Retrospective analysis of a fatal dose-finding trial

TL;DR

This paper critically examines a phase 1 oncology trial with a fatal toxicity, developing a Bayesian dose-response model to show that the trial's design was inherently unsafe and could have predicted the fatal outcome.

Contribution

It introduces a mechanistic Bayesian modeling approach to evaluate safety in dose-escalation trials, highlighting design flaws that compromise patient safety.

Findings

The trial's design was incompatible with safety expectations.

The Bayesian model predicted the fatal toxicity.

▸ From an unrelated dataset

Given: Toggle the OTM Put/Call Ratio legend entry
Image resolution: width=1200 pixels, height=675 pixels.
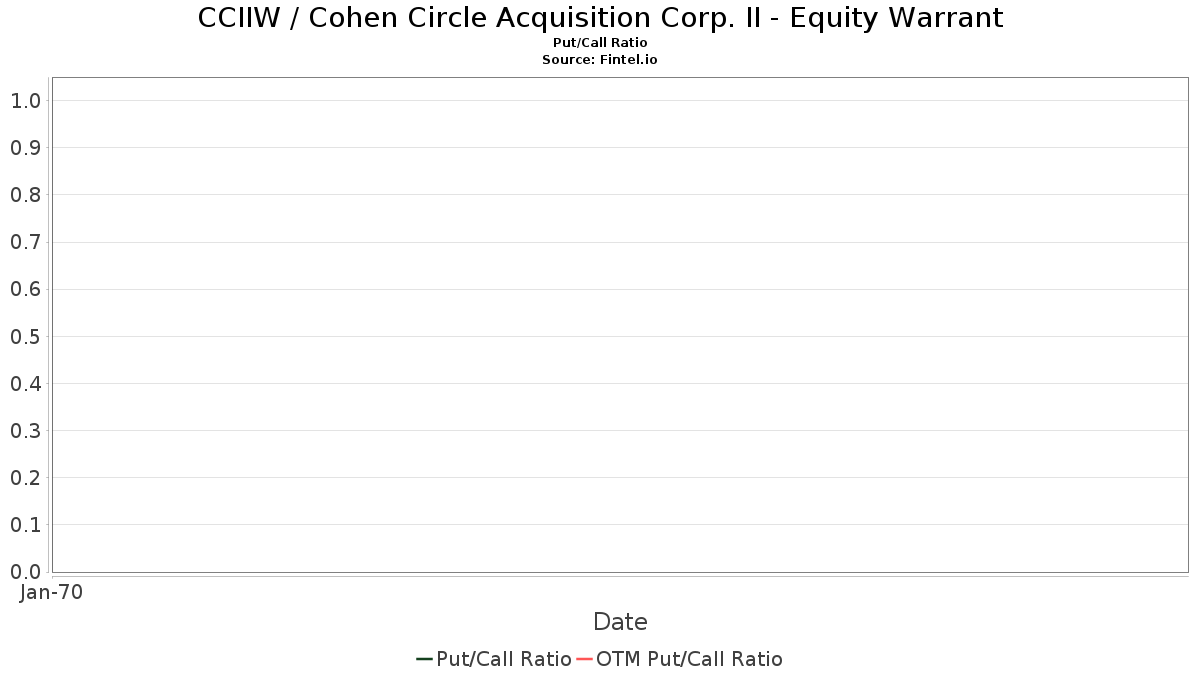Looking at the screenshot, I should click(x=680, y=659).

Design flaws could have foreseen the adverse outcome.

Abstract

The commonplace description of phase 1 clinical trials in oncology as "primarily concerned with safety" is belied by their near universal adoption of dose-escalation practices which are inherently unsafe. In contrast with dose titration, cohort-wise dose escalation regards patients as exchangeable, an indefensible assumption in the face of widely appreciated inter-individual heterogeneity in pharmacokinetics and pharmacodynamics (PKPD). I have previously advanced this argument in terms of a precautionary coherence principle that brings the well-known coherence notion of Cheung (2005) into contact with modern imperatives of patient-centeredness and precision dosing. Here, however, I explore these matters in some mechanistic detail by analyzing a trial of the bispecific T cell engager AFM11, in which a fatal toxicity occurred. To this end, I develop a Bayesian dose-response model for a single ordinal toxicity. By constructing this model's priors to align with the AFM11 trial as designed and conducted, I demonstrate the incompatibility of that design with any reasonable expectation of safety. Indeed, the model readily yields prospective estimates of toxic response probabilities that suggest the fatality in this trial could have been foreseen as likely.